Kelainan atau cacat kepribadian dapat berupa:
- Kelainan kepribadian paranoid yang dikuasai oleh rasa takut sehingga selalu curiga dan tidak percaya pada sesama;
- Kelainan kepribadian schizotypal yang cenderung menyendiri dan membenam diri dalam alam pikiran dan dunia fantasinya sendiri;
- Kelainan kepribadian histionik yang selalu minta diperhatikan, diutamakan dan semua keinginan harus dituruti.
Hingga kini intensitas usaha mengenali penyebab kelainan pertumbuhan anak terus ditingkatkan.
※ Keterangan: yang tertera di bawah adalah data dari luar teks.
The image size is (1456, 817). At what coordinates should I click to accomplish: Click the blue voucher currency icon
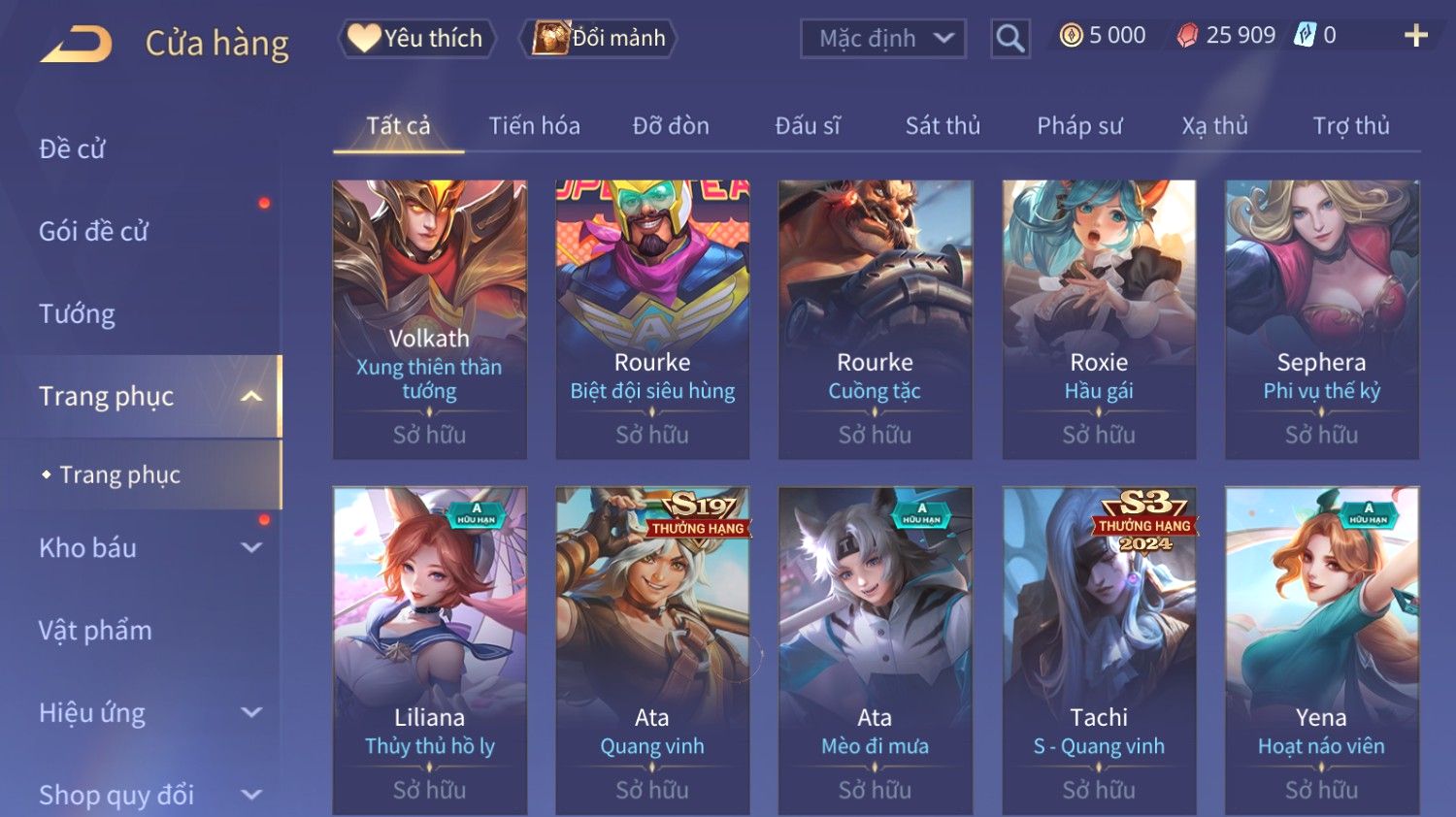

Secara umum kelainan pertumbuhan anak dapat dikelompokkan menjadi 4 (empat) faktor penyebab, yaitu:
- faktor kelainan perkembangan otak (brain development disorder) atau karena kelainan perkembangan saraf (neuro-developemt disorder),
- virus, jamur, rubella, herpes toksoplasma dan akibat vaksin yang mengandung air raksa (mercuri) seperti vaksin MMR dan Thimerosal,
- sistem pencernaan yang kurang baik sehingga rentan terhadap makanan tertentu,
- karena kelainan kromosom dan faktor keturunan atau genetika.
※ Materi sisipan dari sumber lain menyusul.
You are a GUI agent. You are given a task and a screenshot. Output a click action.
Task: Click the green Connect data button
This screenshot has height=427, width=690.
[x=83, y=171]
Uraian ICD-10 dan sindroma Rett di atas mengisyaratkan betapa pentingnya pendiagnosaan dan penterapian dini bagi penyandang kelainan pertumbuhan anak, terutama bagi anak berusia kurang dari 3 (tiga) tahun. Pengenalan dini kelainan fisik anak seyogianya dilakukan oleh orang tua anak dengan mengamati kekakuan (spastic), kemampuan mengendalikan gerakan otot (athetoid), kelemasan otot (hypotonic), dan kombinasi antara kekakuan otot (spastic) dan kelemasan otot (hypotonic).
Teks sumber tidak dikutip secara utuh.